The city council has also proposed selling its remaining 21 pensioner housing blocks to a "compassionate buyer" within the next 10 years because it does not believe providing such housing is a core council role.
But Mrs Moroney said the council's plans to sell pensioner housing, with Housing New Zealand's plans to sell state housing could lead to a serious housing shortage for the underprivileged.
Housing New Zealand sold 23 properties in Hamilton between July last year and last month, and 13 the previous year.
She said the council accepted pensioner housing was the council's responsibility and its plans to sell to a "sympathetic buyer" would backfire.
"History shows us that these properties will end up in private, profit-making hands and our elderly citizens will pay the price."

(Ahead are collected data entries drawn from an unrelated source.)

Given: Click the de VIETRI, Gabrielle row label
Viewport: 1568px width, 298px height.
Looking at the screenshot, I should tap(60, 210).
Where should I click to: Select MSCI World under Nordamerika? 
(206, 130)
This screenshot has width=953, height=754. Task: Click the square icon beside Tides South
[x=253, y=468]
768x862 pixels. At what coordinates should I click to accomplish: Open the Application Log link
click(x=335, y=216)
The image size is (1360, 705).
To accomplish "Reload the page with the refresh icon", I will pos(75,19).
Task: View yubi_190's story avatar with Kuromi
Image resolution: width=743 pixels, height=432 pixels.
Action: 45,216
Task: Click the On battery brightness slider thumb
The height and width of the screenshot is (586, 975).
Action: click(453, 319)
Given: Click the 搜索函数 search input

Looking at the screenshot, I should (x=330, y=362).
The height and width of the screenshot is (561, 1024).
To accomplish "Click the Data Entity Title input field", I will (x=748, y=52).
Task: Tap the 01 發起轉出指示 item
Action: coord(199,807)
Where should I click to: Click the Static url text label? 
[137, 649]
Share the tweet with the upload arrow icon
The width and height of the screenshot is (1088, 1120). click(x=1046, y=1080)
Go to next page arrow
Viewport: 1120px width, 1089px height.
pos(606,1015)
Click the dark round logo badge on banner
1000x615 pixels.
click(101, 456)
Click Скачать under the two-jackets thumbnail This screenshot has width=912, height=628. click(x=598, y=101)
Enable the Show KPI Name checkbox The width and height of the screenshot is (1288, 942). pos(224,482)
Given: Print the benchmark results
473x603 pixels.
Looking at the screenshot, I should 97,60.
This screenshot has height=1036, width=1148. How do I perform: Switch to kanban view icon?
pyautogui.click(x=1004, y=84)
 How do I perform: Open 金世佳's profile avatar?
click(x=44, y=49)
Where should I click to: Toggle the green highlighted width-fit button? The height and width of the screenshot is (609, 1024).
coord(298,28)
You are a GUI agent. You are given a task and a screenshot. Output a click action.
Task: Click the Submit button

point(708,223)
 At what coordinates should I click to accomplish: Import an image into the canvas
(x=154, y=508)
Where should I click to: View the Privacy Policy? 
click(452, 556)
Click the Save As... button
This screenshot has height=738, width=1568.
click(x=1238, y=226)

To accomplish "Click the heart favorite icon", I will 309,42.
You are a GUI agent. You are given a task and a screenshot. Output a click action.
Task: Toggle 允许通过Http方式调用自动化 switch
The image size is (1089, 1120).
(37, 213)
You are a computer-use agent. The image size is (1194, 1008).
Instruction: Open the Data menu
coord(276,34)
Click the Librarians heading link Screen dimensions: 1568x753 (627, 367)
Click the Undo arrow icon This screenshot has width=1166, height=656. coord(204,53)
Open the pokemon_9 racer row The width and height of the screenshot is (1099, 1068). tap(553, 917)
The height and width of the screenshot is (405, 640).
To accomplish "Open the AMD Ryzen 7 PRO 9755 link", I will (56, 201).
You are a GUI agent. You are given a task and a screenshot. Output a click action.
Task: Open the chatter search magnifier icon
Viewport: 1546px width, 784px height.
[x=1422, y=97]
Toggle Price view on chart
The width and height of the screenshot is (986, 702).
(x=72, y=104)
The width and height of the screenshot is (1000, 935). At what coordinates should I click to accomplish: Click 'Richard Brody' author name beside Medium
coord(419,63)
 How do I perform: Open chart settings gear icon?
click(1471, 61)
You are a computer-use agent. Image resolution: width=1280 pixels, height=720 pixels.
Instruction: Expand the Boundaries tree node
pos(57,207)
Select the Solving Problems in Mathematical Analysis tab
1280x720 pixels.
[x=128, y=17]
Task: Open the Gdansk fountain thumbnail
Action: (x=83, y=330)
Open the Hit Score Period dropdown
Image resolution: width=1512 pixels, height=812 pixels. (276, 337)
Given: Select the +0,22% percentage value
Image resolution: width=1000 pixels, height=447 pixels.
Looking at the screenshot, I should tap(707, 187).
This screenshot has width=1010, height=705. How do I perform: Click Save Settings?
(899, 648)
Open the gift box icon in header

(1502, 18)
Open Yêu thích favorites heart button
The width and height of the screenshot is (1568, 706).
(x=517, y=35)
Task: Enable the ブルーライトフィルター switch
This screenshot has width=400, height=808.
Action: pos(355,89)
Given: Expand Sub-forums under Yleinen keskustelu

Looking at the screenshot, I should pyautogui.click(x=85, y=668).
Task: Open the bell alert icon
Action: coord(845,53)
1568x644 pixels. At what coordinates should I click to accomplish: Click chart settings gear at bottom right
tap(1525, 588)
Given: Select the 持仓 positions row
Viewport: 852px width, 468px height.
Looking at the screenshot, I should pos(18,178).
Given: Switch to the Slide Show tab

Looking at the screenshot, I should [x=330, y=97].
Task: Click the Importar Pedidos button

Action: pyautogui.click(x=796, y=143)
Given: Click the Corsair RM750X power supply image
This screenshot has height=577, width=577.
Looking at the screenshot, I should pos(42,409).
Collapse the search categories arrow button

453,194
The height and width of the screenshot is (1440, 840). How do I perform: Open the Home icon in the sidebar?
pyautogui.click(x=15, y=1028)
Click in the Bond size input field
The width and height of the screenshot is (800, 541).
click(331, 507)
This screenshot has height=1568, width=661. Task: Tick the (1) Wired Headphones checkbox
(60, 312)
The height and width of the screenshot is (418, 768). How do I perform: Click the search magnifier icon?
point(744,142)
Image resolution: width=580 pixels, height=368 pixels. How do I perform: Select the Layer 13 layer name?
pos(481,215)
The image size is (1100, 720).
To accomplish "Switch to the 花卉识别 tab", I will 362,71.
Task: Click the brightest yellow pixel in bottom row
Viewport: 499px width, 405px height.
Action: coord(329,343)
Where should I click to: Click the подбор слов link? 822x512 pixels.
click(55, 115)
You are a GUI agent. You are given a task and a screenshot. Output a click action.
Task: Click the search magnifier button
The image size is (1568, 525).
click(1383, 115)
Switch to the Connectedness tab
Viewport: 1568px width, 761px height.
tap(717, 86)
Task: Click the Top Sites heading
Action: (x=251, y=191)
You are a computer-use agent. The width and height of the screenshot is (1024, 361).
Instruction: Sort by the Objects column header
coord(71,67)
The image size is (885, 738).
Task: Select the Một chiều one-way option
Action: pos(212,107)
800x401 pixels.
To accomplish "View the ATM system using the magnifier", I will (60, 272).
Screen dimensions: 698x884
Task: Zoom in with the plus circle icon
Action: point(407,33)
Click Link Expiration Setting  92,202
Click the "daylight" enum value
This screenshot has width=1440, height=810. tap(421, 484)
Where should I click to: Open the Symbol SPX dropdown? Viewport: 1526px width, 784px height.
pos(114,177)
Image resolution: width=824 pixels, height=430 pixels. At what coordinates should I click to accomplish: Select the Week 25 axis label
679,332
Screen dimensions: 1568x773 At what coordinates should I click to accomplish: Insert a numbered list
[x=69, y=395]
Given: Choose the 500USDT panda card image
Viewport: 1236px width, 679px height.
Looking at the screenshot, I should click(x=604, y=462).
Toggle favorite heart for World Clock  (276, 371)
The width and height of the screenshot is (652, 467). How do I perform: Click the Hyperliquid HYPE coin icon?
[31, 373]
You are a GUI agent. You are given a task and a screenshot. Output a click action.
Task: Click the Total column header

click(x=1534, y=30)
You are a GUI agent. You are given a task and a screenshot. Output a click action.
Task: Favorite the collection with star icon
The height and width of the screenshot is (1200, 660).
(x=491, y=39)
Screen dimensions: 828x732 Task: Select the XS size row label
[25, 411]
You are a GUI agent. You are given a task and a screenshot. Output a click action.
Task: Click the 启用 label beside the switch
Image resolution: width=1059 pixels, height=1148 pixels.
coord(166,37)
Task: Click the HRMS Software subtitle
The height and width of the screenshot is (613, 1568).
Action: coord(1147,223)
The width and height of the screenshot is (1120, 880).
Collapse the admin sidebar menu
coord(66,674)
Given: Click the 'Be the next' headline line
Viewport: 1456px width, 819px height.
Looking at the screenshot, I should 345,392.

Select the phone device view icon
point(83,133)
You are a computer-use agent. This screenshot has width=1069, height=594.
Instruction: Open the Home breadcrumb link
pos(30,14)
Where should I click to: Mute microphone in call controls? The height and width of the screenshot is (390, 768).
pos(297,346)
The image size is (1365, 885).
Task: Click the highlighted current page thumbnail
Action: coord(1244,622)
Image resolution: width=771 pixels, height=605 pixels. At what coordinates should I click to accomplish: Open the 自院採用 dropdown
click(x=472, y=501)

Housing New Zealand general manager Sean Bignell said there were no plans to downscale state houses in Hamilton or Waikato.
Properties were sold because they were old and too expensive to maintain, did not meet customer needs, were highly valued or not performing financially.
"When we sell houses that don't fit with our needs any more, we will use that money to improve and acquire houses elsewhere."
Tenants Action Group, set up last year to represent tenants in council pensioner flats, was most concerned about the proposed sale of three blocks this year and next.
Spokeswoman Audrey Durose questioned what would happen to the people on the waiting list while the council rehoused its existing tenants in other properties.
* Three housing blocks to be sold in 2012/13.
* 21 housing blocks to be sold to a compassionate buyer between 2012/13 and 2022/23.